Harry has deserted the Royal Marines in their hour of need

20 January 2020

6:13 PM

20 January 2020

6:13 PM

I have been trying with considerable success not to give two hoots about this Harry and Meghan thing. But a detail of their departure from the royal orbit bothers me. It arises from Harry’s surrender of his royal patronages, part of his move to cease being an HRH and become a plain old duke.

That detail is this: the Captain General of the Royal Marines is resigning his post in order to spend more time on Instagram.

And that, bluntly, is a pretty shabby thing. You do not have to be the sort of red-faced harrumphing traditionalist who approvingly reads Daily Telegraph editorials over marmalade in your old rectory in Wiltshire to think that this says something unedifying about duty and service and the way empty celebrity culture has seeped into British national life like damp and started to weaken the brickwork. (I used to write those Telegraph editorials, incidentally.)

Yes, I know there are reasons for all this and that it makes logical sense for a man who got a post because he was a senior royal to give up that post when he ceases to be a senior royal. But I cannot avoid the conclusion that his decision suggests a set of values that are far removed from those that underpin the ethos of the Royal Marines.

Basically, the Royal Marines deserve better, and not just from Harry.

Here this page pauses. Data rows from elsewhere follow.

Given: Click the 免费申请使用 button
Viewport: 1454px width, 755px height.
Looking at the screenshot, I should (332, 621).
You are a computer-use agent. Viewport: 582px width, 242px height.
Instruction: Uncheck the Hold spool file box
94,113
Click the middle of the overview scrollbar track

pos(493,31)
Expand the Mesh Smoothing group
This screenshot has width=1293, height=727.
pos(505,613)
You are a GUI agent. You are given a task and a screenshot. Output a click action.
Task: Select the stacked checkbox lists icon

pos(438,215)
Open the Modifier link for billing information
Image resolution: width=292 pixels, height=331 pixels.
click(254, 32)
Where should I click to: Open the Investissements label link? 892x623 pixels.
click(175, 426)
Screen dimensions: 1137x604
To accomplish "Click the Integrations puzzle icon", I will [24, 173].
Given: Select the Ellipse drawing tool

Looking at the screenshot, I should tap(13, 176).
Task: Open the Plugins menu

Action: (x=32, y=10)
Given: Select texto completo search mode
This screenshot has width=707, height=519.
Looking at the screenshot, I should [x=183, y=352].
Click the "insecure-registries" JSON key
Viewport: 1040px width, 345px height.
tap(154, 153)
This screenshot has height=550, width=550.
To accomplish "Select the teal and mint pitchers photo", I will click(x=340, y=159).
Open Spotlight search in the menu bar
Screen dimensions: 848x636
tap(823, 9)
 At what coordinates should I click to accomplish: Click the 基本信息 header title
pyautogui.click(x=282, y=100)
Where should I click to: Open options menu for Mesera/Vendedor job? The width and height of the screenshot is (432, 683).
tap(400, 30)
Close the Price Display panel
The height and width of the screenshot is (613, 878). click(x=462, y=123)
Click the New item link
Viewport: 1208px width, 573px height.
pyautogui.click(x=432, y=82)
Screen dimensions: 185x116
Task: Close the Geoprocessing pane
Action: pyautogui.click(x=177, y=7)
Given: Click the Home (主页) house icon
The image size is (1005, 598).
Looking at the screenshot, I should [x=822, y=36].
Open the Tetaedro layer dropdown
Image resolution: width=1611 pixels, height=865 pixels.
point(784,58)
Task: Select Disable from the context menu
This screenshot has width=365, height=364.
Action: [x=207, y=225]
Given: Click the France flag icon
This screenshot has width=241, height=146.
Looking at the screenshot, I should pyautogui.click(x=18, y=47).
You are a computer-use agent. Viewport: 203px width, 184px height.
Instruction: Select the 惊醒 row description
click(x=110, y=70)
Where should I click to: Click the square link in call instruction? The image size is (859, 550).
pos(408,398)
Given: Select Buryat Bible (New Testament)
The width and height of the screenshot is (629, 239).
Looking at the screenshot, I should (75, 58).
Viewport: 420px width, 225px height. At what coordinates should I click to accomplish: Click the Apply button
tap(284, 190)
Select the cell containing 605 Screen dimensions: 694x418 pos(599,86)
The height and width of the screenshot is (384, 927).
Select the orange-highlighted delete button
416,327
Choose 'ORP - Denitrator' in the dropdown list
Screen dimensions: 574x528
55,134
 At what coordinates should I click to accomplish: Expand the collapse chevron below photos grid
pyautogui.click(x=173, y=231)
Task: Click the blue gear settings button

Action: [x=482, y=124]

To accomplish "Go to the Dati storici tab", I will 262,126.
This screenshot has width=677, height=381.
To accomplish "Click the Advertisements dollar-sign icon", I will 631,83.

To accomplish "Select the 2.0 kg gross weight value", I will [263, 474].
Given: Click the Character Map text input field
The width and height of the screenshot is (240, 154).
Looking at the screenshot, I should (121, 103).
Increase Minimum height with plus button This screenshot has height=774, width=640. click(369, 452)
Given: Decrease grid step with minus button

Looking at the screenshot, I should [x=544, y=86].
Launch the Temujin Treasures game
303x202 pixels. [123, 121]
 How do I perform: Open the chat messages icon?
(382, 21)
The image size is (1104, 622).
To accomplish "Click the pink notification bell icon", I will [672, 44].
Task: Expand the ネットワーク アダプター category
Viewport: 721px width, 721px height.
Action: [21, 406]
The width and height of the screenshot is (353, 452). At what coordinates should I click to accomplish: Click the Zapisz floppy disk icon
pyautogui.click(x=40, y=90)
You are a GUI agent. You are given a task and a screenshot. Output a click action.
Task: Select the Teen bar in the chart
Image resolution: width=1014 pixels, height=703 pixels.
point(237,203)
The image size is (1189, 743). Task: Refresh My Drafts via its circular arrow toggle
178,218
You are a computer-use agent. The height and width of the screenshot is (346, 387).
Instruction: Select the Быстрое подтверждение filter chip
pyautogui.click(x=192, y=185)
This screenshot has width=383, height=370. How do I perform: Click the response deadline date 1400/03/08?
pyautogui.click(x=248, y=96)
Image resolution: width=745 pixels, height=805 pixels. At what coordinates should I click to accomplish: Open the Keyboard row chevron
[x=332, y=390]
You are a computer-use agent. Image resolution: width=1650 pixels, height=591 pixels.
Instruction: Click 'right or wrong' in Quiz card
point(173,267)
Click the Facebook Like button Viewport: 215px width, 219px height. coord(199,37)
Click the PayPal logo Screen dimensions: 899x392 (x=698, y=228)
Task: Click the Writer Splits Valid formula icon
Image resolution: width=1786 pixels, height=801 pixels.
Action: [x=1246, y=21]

I first encountered the Marines – 42 Commando, to be precise – in Sierra Leone in 2000, where they had been part of British forces that had stopped a rebel group who liked cutting the arms and legs off civilians. Over the next decade and more of writing periodically about defence, I came across bootnecks in various places, including in Basra where the last British commander was Andy Salmon, a Marine.

Over that time, I formed some views of the Royal Marines, the most relevant of which is that they generally get treated quite poorly by the country they serve and possibly even more poorly than other bits of the armed forces.

There are remarkably few Marines, barely 6,500 these days, yet they contribute disproportionately to Britain’s warfighting capabilities. Depending on who you talk to, those 6,500 contribute up to half of all British Special Forces personnel; the other 175 per cent are Paras (congratulations to all those who got both the jokes there).

Yet the Marines never quite seem to get the support and status their contribution demands. Since they’re part of the Royal Navy, they ultimately fall under a command structure whose senior officers are instinctively more interested in big metal boats than in blokes with guns. When the Treasury comes looking for defence cuts, it’s hard to avoid the suspicion that successive First Sea Lords and senior RN officers have fought less hard for the Marines than for the surface fleet. The 2010 defence review, which effectively ended the Marines’ ability to deploy at brigade strength, is a good example.

Such problems have led the Marines to quite a grim position. In 2018, the Commons defence committee investigated the corps and found poor morale, falling numbers and major questions about the Marines’ long-term viability. The report was entitled Sunset for the Royal Marines? and deserves fresh attention as the Captain General does a runner.

Against that background, it will be no surprise if the next defence review – which should be this year – considers again the option of folding the Marines into the Army and maybe even merging them with, yes, the Parachute Regiment.

In short, things were looking miserable enough for the Marines, and now their supposed chief has announced he’s quitting to go to America to sell tupperware on YouTube or something. Which is another joke, but not a very funny one.